Doesn't change the conclusions of the article, but each of those machines is more like $4k+
I'm writing my own inference engine for Strix Halo and the same model. I already have 30%+ performance plus a more graceful decay over long contexts; that said, their point stands: memory bandwidth is what you really want.
For some reason, this reminds me of my last shared memory system. It was an Athlon XP 1800+ with VIA ProSavage back around 2002. It was just barely able to run CS 1.6.
If compute is not the bottleneck, memory is easy-ish to produce (the hard part is mostly on the fab side); what stops a Chinese NVIDIA (huawei) from being 10x cheaper?
> I guess they're just welding the memory to the CPU chip, but still curious.

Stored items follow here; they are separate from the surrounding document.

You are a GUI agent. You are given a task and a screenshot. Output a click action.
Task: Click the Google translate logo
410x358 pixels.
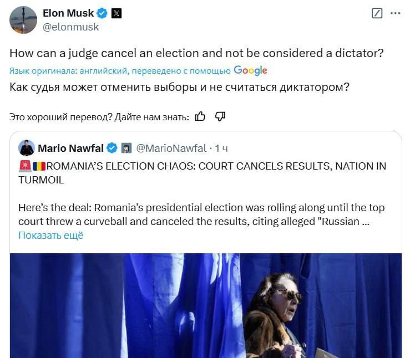click(x=250, y=70)
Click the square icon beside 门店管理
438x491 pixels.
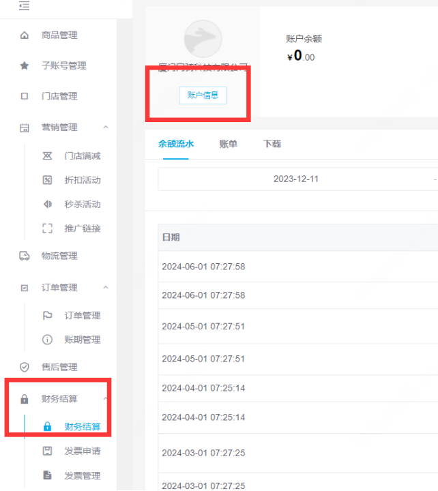[25, 96]
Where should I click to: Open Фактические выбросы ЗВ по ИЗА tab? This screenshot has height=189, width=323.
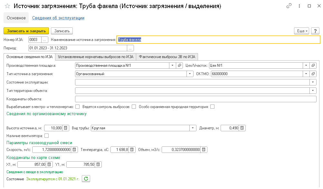coord(167,57)
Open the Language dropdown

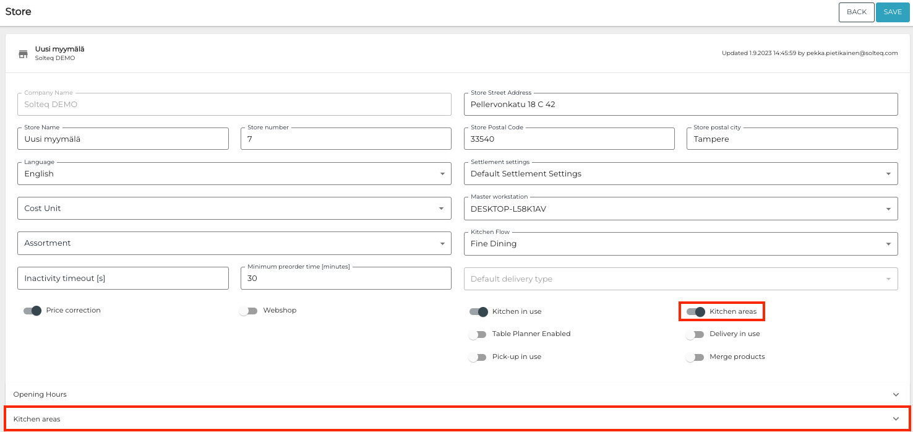(234, 174)
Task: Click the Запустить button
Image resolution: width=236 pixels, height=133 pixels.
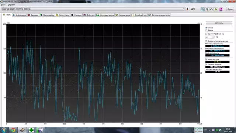Action: pyautogui.click(x=219, y=23)
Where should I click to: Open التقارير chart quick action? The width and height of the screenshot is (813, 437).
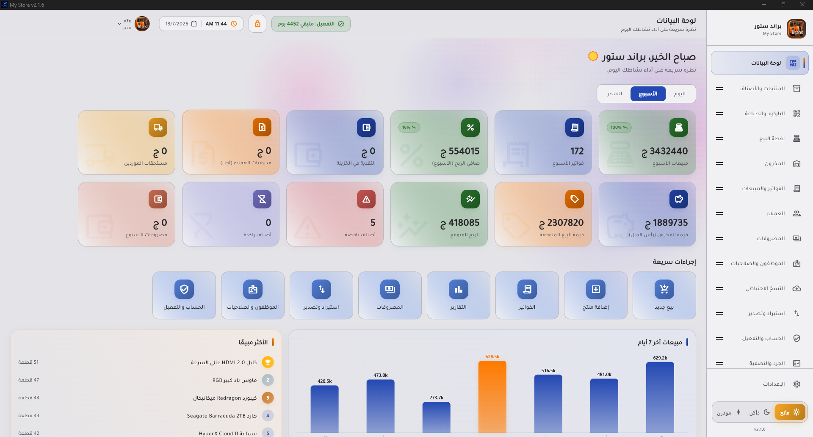[458, 295]
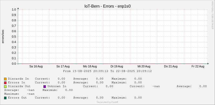Image resolution: width=215 pixels, height=105 pixels.
Task: Click the Di 19 Aug axis label
Action: [117, 67]
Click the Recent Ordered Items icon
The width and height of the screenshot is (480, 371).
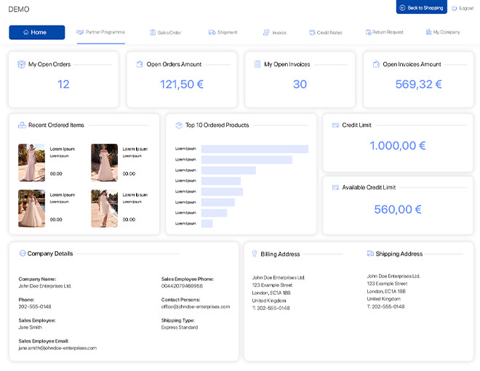click(22, 125)
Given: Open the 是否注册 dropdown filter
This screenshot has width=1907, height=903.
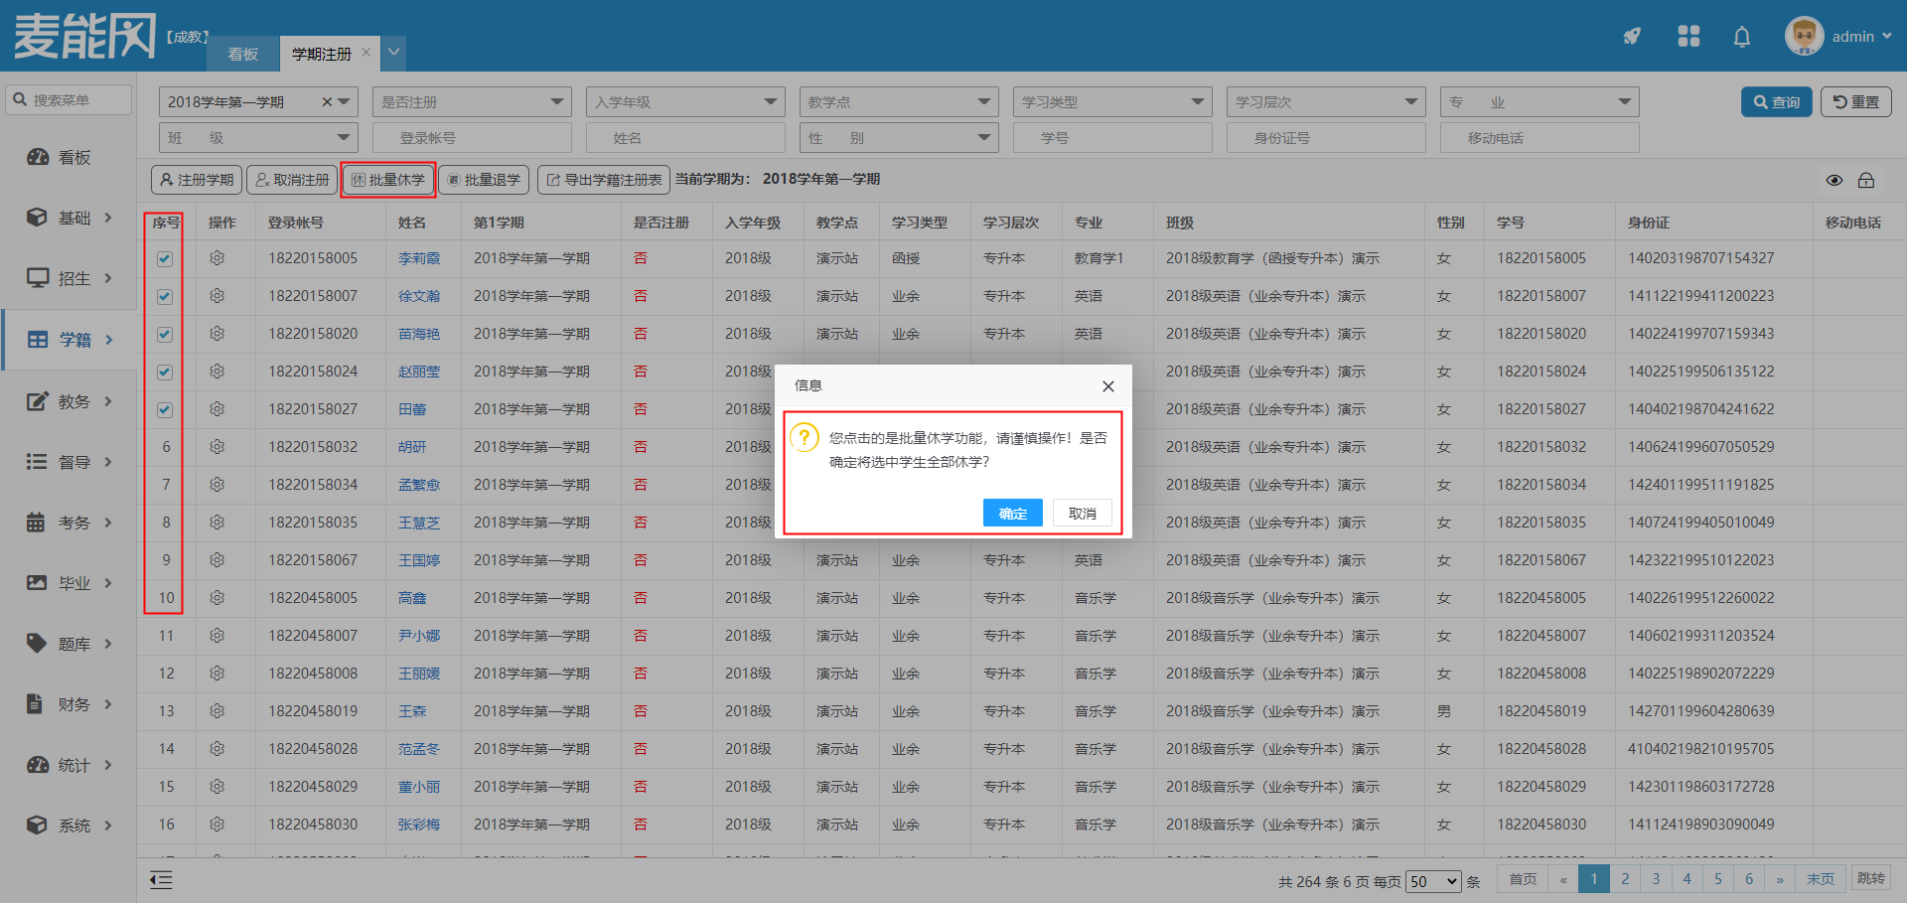Looking at the screenshot, I should (x=472, y=102).
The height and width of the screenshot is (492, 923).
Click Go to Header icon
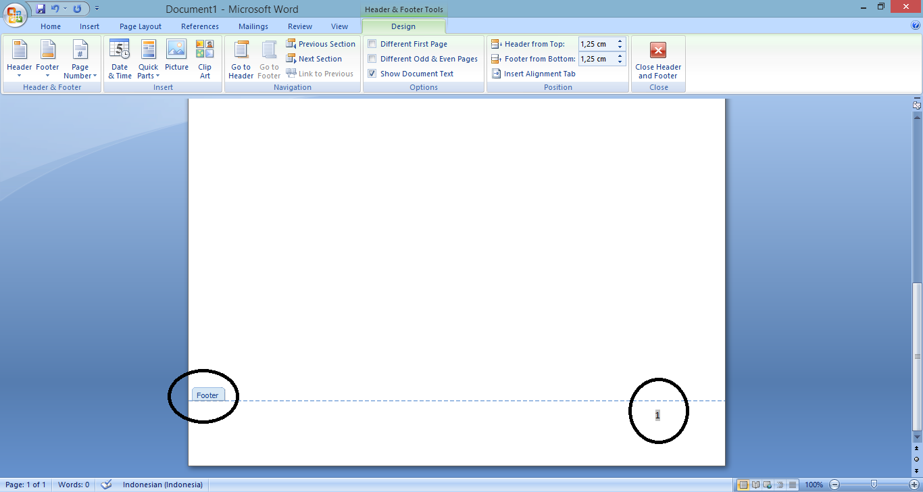point(241,51)
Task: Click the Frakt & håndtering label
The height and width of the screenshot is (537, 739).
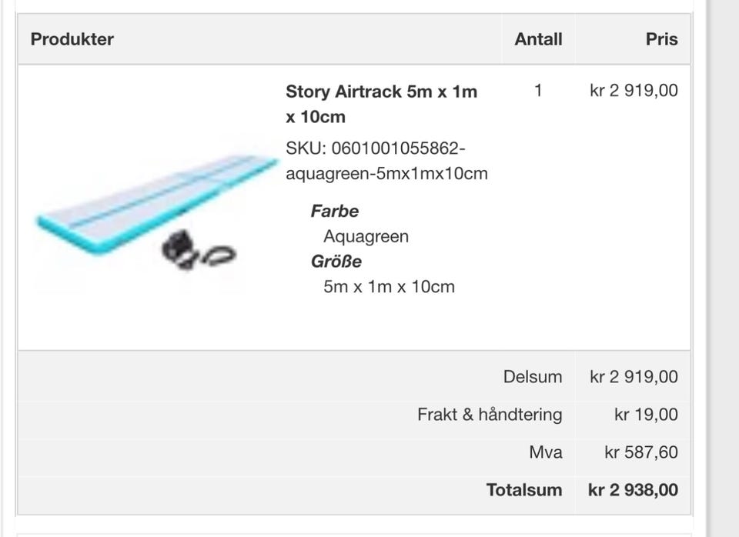Action: pyautogui.click(x=490, y=415)
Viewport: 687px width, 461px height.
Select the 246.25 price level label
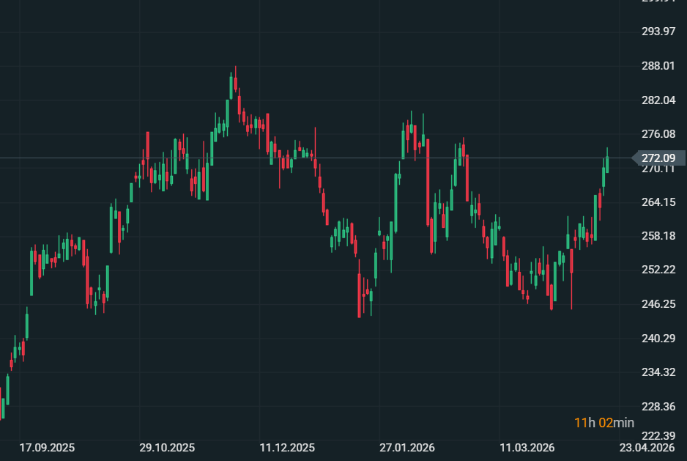click(658, 304)
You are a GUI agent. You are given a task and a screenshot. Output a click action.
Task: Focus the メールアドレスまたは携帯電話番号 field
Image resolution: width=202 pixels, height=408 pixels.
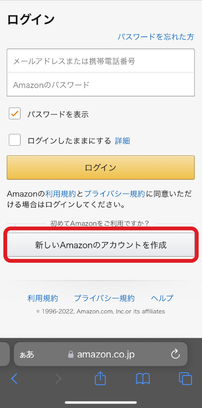[101, 61]
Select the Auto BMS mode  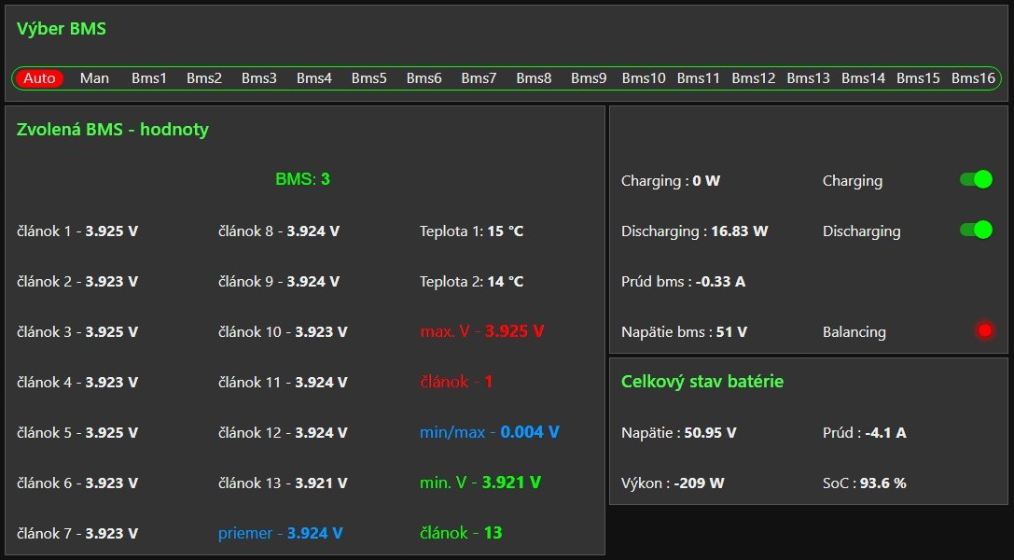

Unified memory is more of an architectural and performance characteristic, and does not imply much about the physical layout of the machine. Most unified memory PCs not from Apple don't have the memory on the same package as the SoC. For stuff like AMD Strix Halo and NVIDIA DGX Spark, it's just standard LPDDR packages soldered on the motherboard in the general vicinity of the SoC, and the only difference from mainstream laptops for the past decade+ is that the memory bus is twice as wide.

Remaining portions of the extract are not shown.